Saturday, May 18, 2019

Trump's Tariffs Are Just A Big Tax Increase On Americans


Trump wants people to believe his tariffs (on China and others) are paid by other countries. They are not. They are paid by American companies, and then passed on to the American people. In essence, they are nothing but a big (and sneaky) tax increase -- one of the biggest tax increases in many years. But other tax increases were voted on and passed by Congress (as is supposed to happen). Trump's were done by executive order, and the men and women in Congress (of both parties) had nothing to do with them.

The following is by Scott Liesman at cnbc.com:

President Donald Trump, having championed one of the larger tax cuts in recent years, has now enacted tariffs equivalent to one of the largest tax increases in decades.

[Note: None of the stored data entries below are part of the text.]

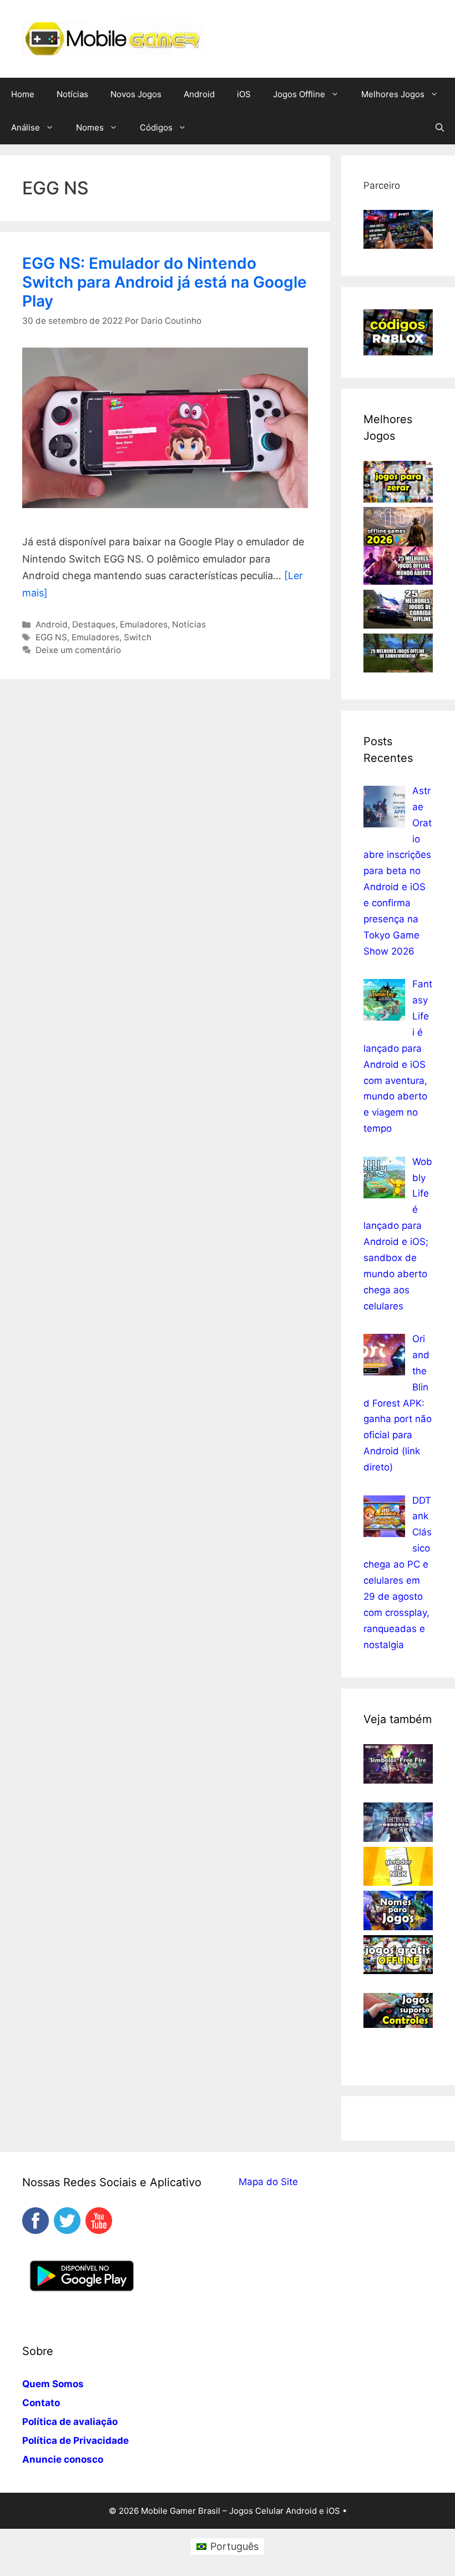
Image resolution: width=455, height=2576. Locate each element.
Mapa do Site (268, 2181)
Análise (25, 127)
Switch (137, 637)
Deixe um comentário (78, 650)
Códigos (156, 127)
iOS (244, 94)
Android (199, 94)
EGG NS (51, 637)
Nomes (90, 127)
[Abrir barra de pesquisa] (439, 127)
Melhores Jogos (392, 94)
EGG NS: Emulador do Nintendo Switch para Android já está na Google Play (164, 282)
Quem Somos (53, 2383)
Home (22, 94)
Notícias (72, 94)
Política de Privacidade (75, 2440)
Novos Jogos (135, 94)
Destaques (93, 624)
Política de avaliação (70, 2421)
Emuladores (144, 624)
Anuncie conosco (62, 2459)
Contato (41, 2402)
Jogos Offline (299, 94)
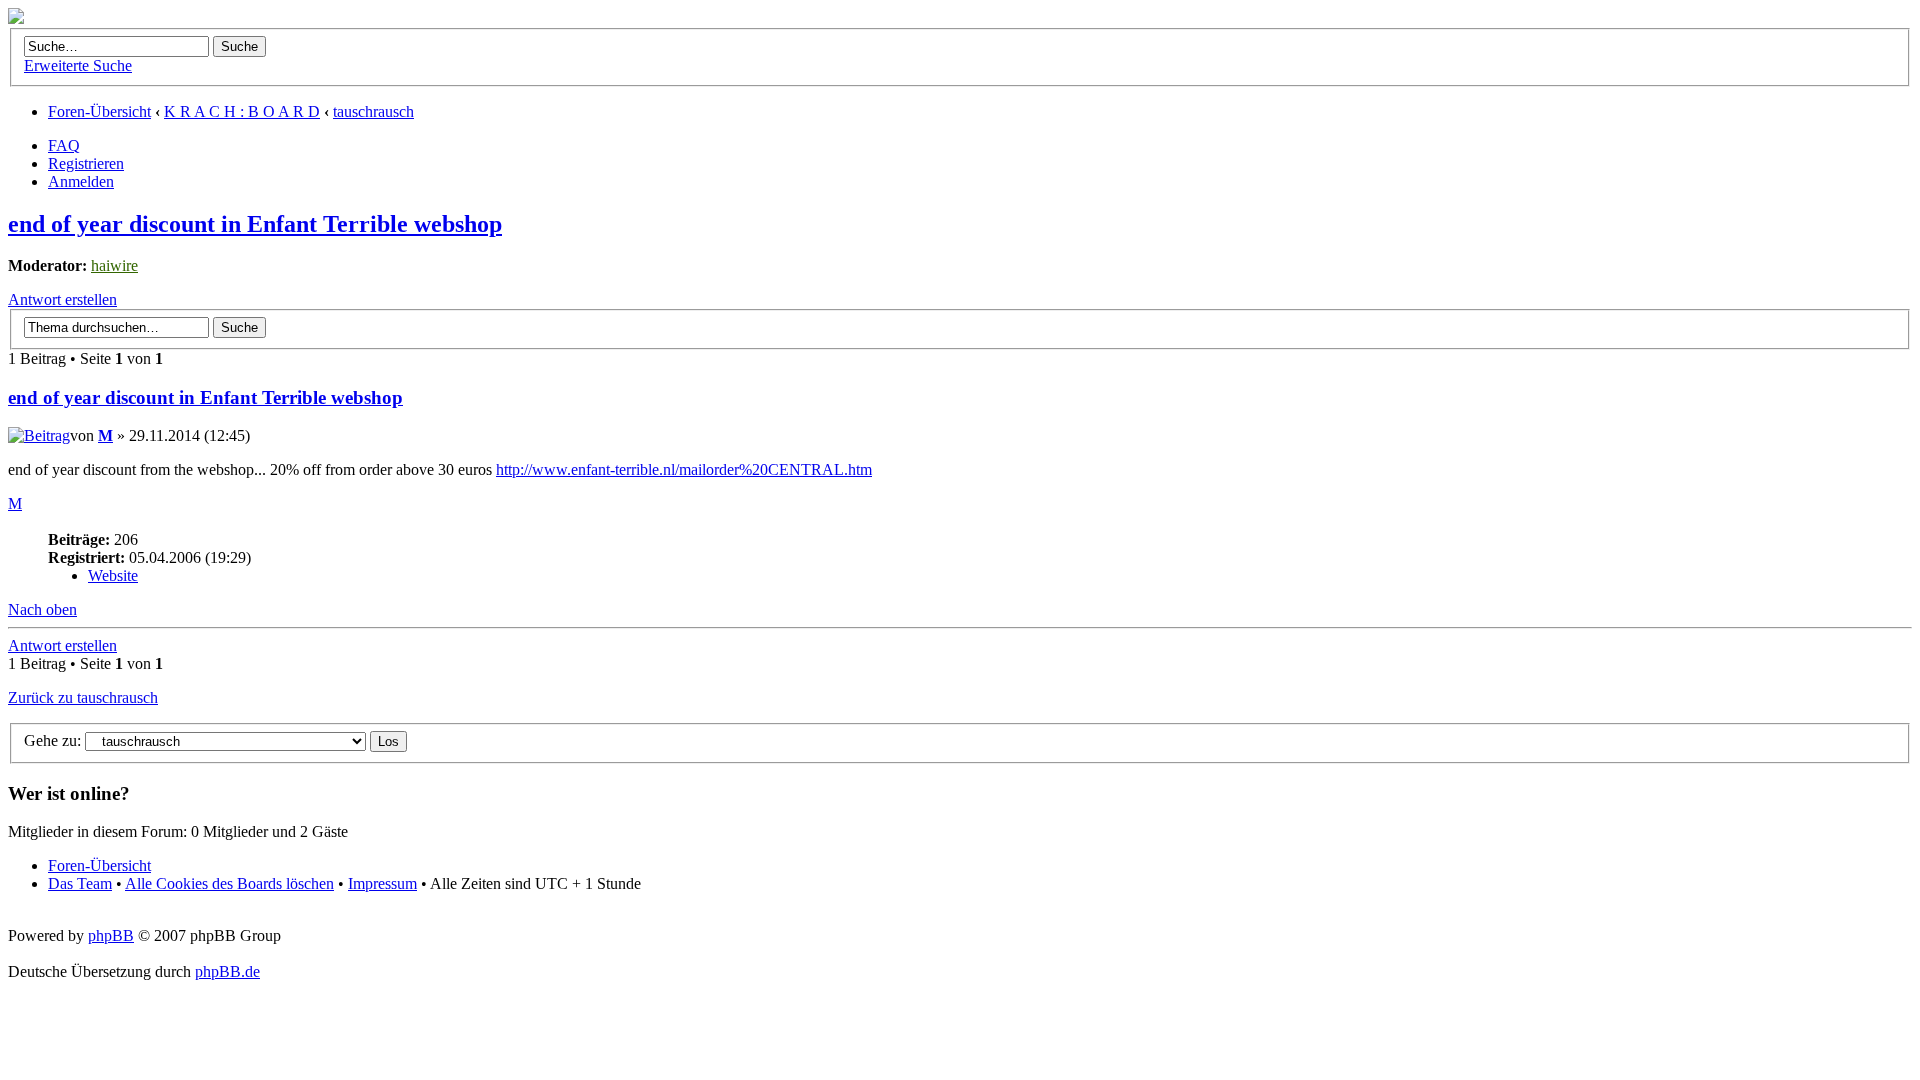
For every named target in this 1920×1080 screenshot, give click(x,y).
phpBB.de (227, 971)
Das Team (80, 883)
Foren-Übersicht (99, 111)
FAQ (64, 145)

A CNBC analysis of data from the Treasury Department ranks the combined $72 billion in revenue from all the president’s tariffs as one of the biggest tax increases since 1993. In fact, the tariff revenue ranks as the largest increase as a percent of GDP since 1993 when compared with the first year of all the revenue measures enacted since then, according to the data.

Only the revenue raised in the fourth year of the Affordable Care Act is greater, but not by much.

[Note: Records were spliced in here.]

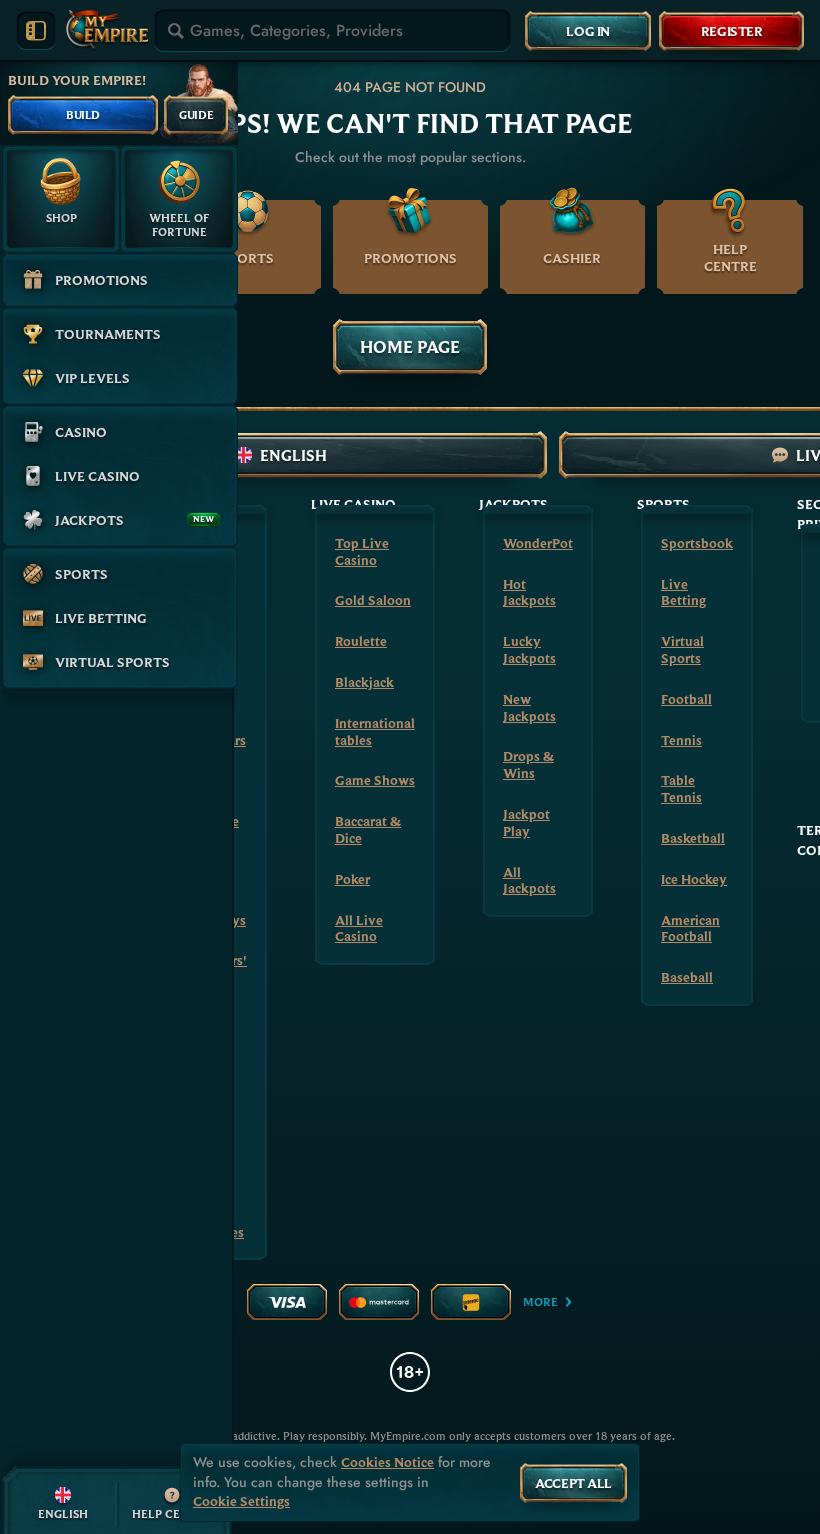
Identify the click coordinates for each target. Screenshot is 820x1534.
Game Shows (375, 780)
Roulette (361, 641)
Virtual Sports (682, 649)
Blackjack (364, 682)
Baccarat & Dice (368, 829)
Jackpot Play (526, 822)
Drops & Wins (528, 764)
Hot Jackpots (529, 592)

The nonpartisan Tax Foundation estimates all the tariffs enacted by the president, including the latest increase from 10% to 25% on $200 billion on Chinese goods, will raise $72 billion in revenue, equal to 0.34% of U.S. gross domestic product. Revenue raised in the first year of the 1993 budget and reconciliation act equaled 0.36% of GDP. . . .

Kent Smetters of the Penn-Wharton Budget Model and a former Treasury official during the Bush administration, estimates that the tariff increase will cost the median U.S. household with earnings of $61,000 about $500 to $550 a year. It’s the equivalent, he said, of raising the Social Security retirement tax by 1 percentage point to 11.6%.

Such a large revenue measure, according to Pomerleau, if it were a tax, would have been subject to considerable economic analysis from the Congressional Budget Office or the Joint Committee on Taxation for the potential effects on growth, inflation and jobs. No such analysis has been offered or is believed to have been conducted by the administration regarding the current tariffs.

And the revenue measure is by far the largest enacted without congressional approval. Congress, in a series of laws, has ceded to the president vast powers to levy tariffs.